Kur’an, Hz. Lut’un ağzından, Hz. Lut’un kavmine resul tayin olduktan sonra Allah’ın elçisi olarak niteliklerini açıklar. “Kardeşleri Lut, onlara şöyle demişti: "Siz korunmak istemez misiniz? “ ”Doğrusu ben size gönderilmiş güvenilir bir elçiyim.” “Artık Allah'tan sakının ve bana boyun eğin. “ “Ben sizden buna bir karşılık istemem.” “Benim karşılığımı başkası değil, yalnız varlıkların sahibi verir." [77]
Kendisinin Allah’ın elçisi olduğunu, güvenilir bir insan olduğunu bildiren Hz. Lut, kavmini irşat etmek için tebligata başlar. Yaptığı tebligat karşılığı maddi bir beklentisi olmadığını deklere eden Hz. Lut, kavmine tevhidî açıklarken aynı zamanda onların sapkın yönleri üzerinde de durarak; Allah’a ve emirlerine isyan olan bu sapkınlıktan vazgeçmelerini öğütler. "Lut'u da elçi göndermiştik. Kavmine şöyle demişti: "Siz bile bile bu çirkinliğe mi geliyorsunuz?" “Yani kadınları bırakıp erkeklere geliyorsunuz, öyle mi? Yok, siz kendini bilmez bir toplumsunuz."[78]  "Siz âlemin erkeklerine gelirsiniz öyle mi?” “Rabbinizin sizin için yarattığı eşleri de bırakırsınız ha? Yok, siz çizgiden çıkmış bir topluluksunuz.”[79] “Siz, ille de erkeklere yaklaşacak, yol kesecek ve toplantılarınızda edepsizlikler yapacak mısınız?” [80]

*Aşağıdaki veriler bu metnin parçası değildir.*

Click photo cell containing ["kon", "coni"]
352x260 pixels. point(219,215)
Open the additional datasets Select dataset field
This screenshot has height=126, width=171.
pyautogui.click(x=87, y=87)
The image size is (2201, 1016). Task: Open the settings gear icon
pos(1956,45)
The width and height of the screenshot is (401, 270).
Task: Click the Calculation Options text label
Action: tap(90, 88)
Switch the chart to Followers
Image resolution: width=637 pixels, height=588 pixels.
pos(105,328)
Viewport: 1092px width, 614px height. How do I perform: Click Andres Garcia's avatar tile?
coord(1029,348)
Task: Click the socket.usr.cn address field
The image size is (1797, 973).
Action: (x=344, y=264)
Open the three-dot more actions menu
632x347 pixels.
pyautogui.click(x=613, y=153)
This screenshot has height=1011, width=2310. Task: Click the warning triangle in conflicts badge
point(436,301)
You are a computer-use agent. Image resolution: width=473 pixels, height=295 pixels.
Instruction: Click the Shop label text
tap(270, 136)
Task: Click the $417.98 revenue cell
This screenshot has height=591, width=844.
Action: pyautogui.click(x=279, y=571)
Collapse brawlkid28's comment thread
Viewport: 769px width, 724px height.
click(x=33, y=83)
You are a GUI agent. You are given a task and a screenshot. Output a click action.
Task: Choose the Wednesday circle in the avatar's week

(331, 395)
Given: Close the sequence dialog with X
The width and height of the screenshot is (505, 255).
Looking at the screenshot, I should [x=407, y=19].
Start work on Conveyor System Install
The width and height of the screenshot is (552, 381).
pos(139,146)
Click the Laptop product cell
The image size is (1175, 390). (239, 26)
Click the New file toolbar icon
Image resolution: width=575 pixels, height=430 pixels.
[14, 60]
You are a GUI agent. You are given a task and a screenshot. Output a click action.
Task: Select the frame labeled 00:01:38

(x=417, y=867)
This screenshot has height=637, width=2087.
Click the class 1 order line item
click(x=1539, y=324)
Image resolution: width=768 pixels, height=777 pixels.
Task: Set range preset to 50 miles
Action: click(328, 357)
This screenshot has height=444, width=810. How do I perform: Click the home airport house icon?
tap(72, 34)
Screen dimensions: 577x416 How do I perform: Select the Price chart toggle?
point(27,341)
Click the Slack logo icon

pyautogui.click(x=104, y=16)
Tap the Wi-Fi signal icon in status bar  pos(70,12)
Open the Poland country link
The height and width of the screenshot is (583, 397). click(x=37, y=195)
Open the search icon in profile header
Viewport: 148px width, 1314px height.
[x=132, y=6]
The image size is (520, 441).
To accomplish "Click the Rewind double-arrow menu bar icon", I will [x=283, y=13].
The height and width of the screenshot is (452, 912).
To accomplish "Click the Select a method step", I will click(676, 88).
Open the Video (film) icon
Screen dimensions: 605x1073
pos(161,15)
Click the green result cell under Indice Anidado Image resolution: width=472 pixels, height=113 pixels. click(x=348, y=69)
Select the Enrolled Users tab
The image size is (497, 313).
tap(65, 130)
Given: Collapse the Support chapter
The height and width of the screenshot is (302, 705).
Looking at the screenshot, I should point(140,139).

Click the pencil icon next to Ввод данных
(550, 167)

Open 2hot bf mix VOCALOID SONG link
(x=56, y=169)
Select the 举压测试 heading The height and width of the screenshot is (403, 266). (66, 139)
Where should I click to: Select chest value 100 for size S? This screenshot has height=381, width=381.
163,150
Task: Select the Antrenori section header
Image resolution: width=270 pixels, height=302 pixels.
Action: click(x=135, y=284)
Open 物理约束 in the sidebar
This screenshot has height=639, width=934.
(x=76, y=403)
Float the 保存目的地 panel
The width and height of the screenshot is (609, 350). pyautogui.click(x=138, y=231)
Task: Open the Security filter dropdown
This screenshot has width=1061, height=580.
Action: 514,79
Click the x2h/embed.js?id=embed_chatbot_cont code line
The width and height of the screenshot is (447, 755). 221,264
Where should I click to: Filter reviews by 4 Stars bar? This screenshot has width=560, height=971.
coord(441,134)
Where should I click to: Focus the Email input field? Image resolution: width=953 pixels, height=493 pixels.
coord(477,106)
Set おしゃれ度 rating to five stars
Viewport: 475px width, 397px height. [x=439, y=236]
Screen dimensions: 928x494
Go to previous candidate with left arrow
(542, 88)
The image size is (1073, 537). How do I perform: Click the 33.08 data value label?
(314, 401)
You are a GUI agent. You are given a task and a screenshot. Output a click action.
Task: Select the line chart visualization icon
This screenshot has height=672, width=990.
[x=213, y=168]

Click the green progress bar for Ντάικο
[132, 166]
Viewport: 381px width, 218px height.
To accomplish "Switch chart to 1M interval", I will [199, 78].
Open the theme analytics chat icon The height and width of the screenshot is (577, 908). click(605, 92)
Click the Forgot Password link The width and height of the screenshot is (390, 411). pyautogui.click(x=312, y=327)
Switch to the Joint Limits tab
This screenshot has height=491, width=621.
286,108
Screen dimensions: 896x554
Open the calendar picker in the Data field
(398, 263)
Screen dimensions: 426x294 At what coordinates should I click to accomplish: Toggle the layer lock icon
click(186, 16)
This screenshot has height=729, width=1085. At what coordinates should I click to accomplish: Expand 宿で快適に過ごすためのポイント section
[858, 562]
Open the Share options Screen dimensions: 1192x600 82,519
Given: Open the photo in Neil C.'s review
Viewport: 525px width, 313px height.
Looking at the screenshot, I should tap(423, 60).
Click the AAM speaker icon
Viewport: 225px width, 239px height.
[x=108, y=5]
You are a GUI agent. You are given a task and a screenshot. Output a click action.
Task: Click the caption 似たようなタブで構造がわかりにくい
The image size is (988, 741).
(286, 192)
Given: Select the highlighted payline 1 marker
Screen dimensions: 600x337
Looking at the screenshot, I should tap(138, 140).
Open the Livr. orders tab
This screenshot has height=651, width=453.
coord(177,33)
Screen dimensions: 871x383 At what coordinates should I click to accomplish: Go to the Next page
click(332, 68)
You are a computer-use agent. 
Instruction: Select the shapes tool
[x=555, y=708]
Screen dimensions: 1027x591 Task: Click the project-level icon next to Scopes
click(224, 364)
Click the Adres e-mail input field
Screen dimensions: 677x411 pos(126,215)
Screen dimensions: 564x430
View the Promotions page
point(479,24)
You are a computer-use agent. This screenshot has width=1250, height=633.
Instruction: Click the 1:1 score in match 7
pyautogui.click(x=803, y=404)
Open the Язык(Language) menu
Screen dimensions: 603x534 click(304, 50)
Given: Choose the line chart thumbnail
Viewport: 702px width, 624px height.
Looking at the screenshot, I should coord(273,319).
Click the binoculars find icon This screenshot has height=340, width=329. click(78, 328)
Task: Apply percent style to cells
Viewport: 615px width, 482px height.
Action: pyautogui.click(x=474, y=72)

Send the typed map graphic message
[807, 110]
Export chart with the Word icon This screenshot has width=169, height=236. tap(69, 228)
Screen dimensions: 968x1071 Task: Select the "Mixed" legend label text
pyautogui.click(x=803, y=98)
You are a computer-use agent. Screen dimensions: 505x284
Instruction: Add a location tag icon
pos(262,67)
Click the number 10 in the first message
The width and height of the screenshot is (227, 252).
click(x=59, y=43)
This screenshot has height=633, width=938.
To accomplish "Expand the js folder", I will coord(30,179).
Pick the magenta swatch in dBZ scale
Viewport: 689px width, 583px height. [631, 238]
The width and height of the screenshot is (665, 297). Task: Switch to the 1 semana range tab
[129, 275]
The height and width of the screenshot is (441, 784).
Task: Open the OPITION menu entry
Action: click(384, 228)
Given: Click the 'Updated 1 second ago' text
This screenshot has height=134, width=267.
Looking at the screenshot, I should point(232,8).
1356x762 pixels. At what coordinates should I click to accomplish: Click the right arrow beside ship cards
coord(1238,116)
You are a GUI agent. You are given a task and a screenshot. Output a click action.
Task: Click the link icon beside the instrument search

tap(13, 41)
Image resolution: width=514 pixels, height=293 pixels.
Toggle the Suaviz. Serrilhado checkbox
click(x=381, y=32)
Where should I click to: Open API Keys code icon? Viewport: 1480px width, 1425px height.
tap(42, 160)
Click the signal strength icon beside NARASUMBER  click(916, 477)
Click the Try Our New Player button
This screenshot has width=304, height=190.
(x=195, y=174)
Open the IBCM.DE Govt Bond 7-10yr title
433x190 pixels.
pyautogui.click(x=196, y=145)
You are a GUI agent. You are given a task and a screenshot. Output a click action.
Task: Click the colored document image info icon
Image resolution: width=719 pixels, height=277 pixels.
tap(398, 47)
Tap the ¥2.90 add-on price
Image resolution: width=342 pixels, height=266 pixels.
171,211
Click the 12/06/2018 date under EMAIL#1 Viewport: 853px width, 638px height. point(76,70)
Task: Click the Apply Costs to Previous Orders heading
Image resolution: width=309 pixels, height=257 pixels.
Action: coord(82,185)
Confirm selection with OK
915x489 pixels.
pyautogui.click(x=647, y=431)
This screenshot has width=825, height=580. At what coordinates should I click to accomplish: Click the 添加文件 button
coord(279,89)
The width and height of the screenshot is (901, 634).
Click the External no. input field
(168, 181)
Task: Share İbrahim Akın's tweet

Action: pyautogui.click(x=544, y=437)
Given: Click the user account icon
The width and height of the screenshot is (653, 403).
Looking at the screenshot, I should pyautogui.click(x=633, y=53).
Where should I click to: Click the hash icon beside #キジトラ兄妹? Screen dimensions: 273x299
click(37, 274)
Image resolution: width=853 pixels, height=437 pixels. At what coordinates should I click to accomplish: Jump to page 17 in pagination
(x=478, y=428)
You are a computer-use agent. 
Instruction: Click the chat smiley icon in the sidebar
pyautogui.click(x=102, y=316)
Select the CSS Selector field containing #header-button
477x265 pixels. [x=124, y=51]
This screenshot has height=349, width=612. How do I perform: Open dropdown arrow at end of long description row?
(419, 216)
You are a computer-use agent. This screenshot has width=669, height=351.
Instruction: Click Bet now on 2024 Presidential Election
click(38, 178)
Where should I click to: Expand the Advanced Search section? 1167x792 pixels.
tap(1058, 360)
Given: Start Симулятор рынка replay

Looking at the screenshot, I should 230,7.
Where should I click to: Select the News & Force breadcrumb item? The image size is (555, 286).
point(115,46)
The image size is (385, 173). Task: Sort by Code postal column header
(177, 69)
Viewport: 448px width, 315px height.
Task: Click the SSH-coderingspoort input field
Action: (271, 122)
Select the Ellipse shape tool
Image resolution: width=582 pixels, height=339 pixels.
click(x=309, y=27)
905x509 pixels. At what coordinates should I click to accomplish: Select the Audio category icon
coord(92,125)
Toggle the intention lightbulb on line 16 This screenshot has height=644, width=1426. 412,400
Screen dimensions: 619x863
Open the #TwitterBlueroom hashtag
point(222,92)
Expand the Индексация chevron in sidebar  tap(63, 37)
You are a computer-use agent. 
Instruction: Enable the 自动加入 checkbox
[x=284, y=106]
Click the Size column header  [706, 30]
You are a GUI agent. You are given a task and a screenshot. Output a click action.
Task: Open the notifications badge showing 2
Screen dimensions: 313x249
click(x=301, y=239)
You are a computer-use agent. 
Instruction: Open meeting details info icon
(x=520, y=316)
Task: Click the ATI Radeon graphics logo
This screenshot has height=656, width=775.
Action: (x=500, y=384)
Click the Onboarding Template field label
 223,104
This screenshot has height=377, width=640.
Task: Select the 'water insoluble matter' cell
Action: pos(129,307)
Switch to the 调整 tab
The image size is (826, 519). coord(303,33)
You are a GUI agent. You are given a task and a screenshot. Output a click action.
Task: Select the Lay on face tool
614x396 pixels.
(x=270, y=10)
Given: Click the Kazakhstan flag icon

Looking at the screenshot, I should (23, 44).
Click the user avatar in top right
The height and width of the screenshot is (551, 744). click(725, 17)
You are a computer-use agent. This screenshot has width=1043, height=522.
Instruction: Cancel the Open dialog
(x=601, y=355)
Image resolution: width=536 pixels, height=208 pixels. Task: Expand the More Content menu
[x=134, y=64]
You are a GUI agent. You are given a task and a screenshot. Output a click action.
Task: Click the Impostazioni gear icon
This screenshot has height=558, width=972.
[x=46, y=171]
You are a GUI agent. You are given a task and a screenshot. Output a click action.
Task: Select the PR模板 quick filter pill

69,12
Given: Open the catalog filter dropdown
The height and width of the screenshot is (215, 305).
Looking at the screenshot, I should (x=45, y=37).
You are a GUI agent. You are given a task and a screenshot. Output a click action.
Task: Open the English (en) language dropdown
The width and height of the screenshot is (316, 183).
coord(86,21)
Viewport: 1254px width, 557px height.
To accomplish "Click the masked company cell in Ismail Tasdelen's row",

Kur’an ve Tevrat arasındaki Lut’un resullüğü ve toplumuna mesajları hususunda mukayese yaptığımızda; Kur’an’da, Hz. Lut’un kişilik bilgileri, resullük öncesi ve sonrası yaşamının detayları yer almazken; resullüğü, resullüğüne ait Allah’ın mesajları ve detayları yer aldığını tespit etmekteyiz. Tevrat’ta ise Kur’an’ın aksine, Lut’un biyografisinin hemen hemen her aşaması serdedildiği halde, resullüğüne dair herhangi  bir anlatım bulunmamaktadır.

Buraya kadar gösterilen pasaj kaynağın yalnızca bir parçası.